ALBERTO-CULVER ANNOUNCES PLAN TO SPLIT CONSUMER AND

DISTRIBUTION UNITS INTO INDEPENDENT PUBLIC COMPANIES

 

    Shareholders to Receive a $25 Per Share Special Cash Dividend Plus One Share Each in Both the Consumer and Beauty Supplies Distribution Businesses Via a Tax-Free Spin Off of the Consumer Business

 

    Clayton, Dubilier & Rice will Invest $575 Million to Obtain a 47.5% Equity Stake in the Beauty Supplies Distribution Business (Sally Beauty Company); Transaction Implies Sally Enterprise Value, Including $1.85 Billion of Debt, of Approximately $3.0 Billion

 

    Alberto-Culver will be a Strategically Focused Consumer Products Company with $1.4 Billion in Sales and Nearly $140 Million in Trailing Twelve Months Pre-Tax Operating Income

 

    Sally Beauty Company will have $2.3 Billion in Annual Sales and $244 Million in Trailing Twelve Months Pre-Tax Operating Income

Melrose Park, IL (June 19, 2006) – Alberto-Culver Company (NYSE: ACV) today announced its intention to separate the company’s consumer product business from its beauty supplies distribution business, Sally Beauty Company.

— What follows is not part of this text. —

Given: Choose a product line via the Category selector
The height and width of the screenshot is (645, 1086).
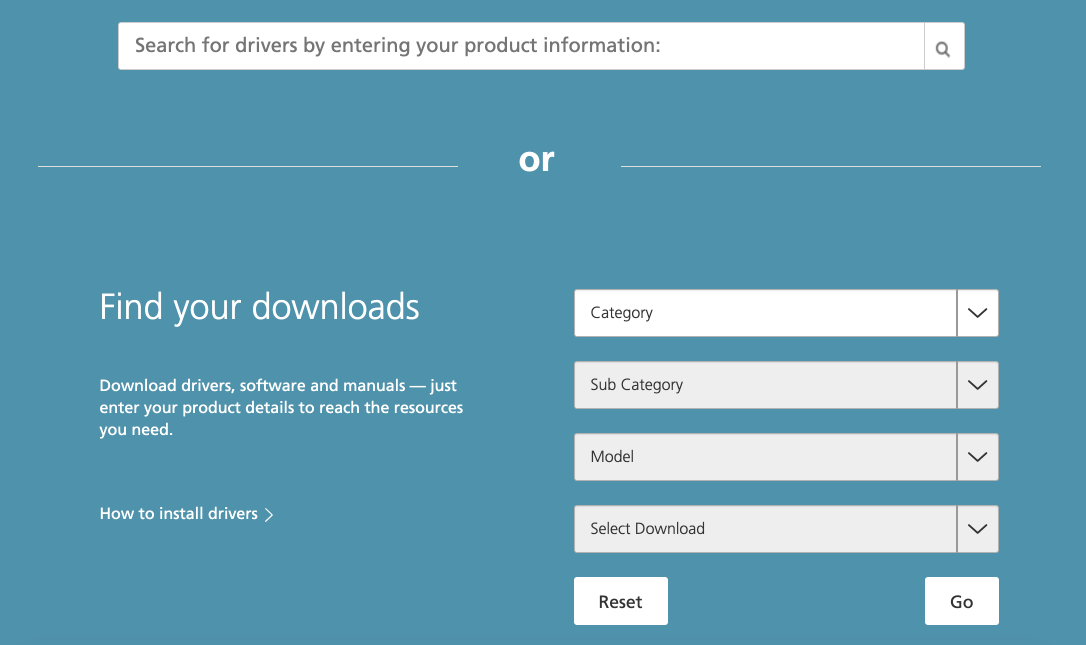Looking at the screenshot, I should tap(765, 312).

Under the plan, which has been unanimously approved by the Alberto-Culver board of directors, the company’s shareholders will receive a special $25 per share one-time cash dividend for each ACV share, as well as upon completion of the transaction, Alberto-Culver Company shareholders will own one share of Alberto-Culver stock and one share of Sally Beauty Company stock for each ACV share held. Alberto-Culver Company shareholders will own approximately 52.5% of the shares of Sally Beauty Company which will become a new public company listed on the New York Stock Exchange.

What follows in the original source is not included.